> **Testo da leggere**
__________

La fonte della notizia della settimana è il New York Times che ci racconta di una vicenda molto curiosa, che a nostro avviso dimostra come la scienza spesso avanzi secondo delle direttrici imprevedibili e grazie a scoperte non intenzionali.
Veniamo al dunque, partendo dalla notizia: due team di scienziati (genetisti) avrebbero trovato – seguendo percorsi autonomi e indipendenti – che vi è una seppur lontana parentela tra Amazzonici e indigeni del Pacifico (Australia e Nuova Guinea su tutti). Il collegamento sarebbe dovuto a quegli stessi Eurasiatici che avrebbero raggiunto sia il Nord America, sia la lontana isola Australiana. Ricordiamo che, migliaia di anno più, migliaio di anno meno, l’Homo Sapiens avrebbe raggiunto l’Australia circa 35.000 anni fa e solo 15.000 anni fa sarebbe entrato in Nord America dalla Siberia (il famoso stretto dii Bering).

__________

Ricopia per intero il testo sulla parentela genetica tra Amazzonici e indigeni del Pacifico, senza modificare nulla.

> **Dati registrati**
__________

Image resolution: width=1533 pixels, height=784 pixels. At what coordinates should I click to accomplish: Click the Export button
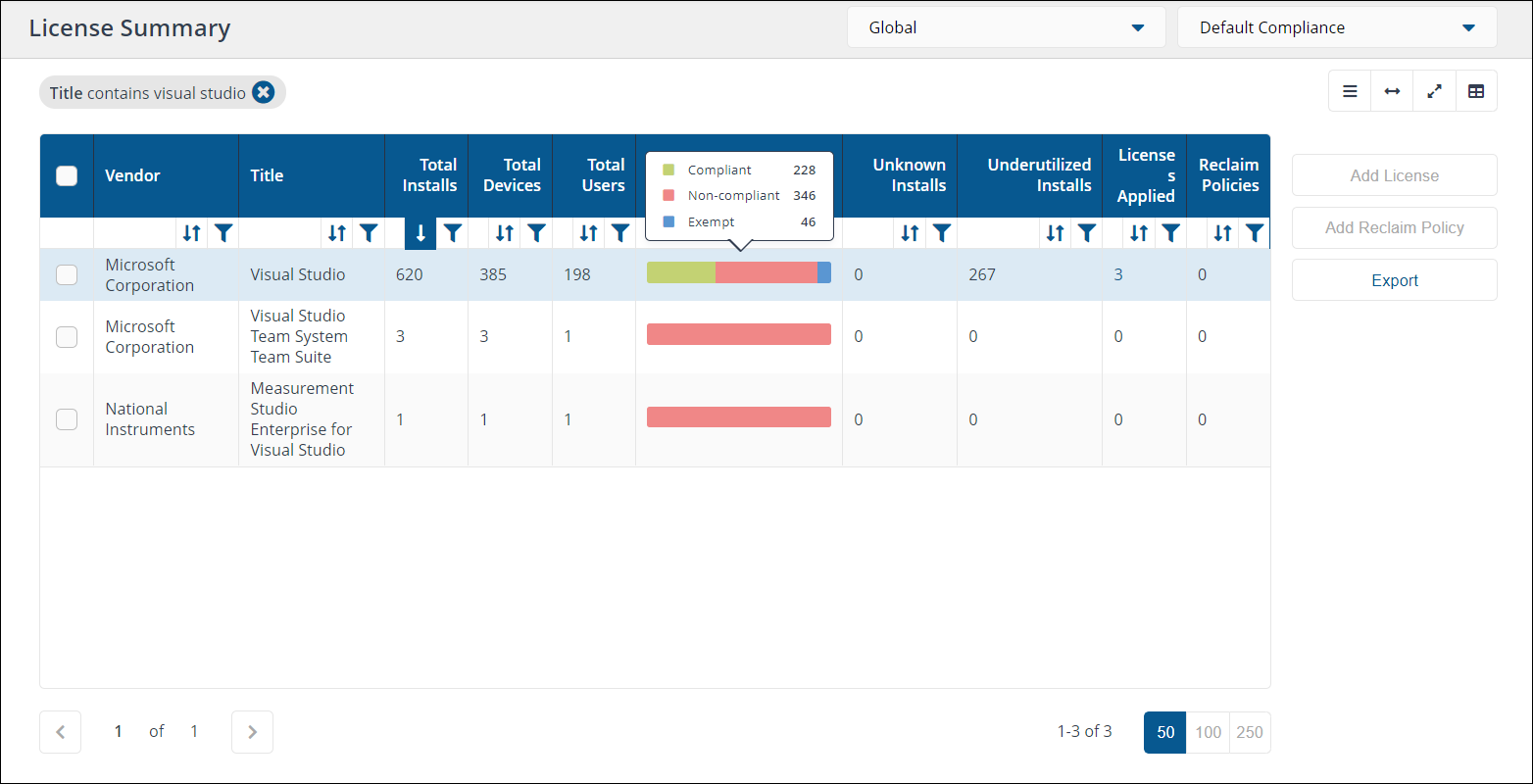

__________

> **Risultato**
La fonte della notizia della settimana è il New York Times che ci racconta di una vicenda molto curiosa, che a nostro avviso dimostra come la scienza spesso avanzi secondo delle direttrici imprevedibili e grazie a scoperte non intenzionali.
Veniamo al dunque, partendo dalla notizia: due team di scienziati (genetisti) avrebbero trovato – seguendo percorsi autonomi e indipendenti – che vi è una seppur lontana parentela tra Amazzonici e indigeni del Pacifico (Australia e Nuova Guinea su tutti). Il collegamento sarebbe dovuto a quegli stessi Eurasiatici che avrebbero raggiunto sia il Nord America, sia la lontana isola Australiana. Ricordiamo che, migliaia di anno più, migliaio di anno meno, l’Homo Sapiens avrebbe raggiunto l’Australia circa 35.000 anni fa e solo 15.000 anni fa sarebbe entrato in Nord America dalla Siberia (il famoso stretto dii Bering).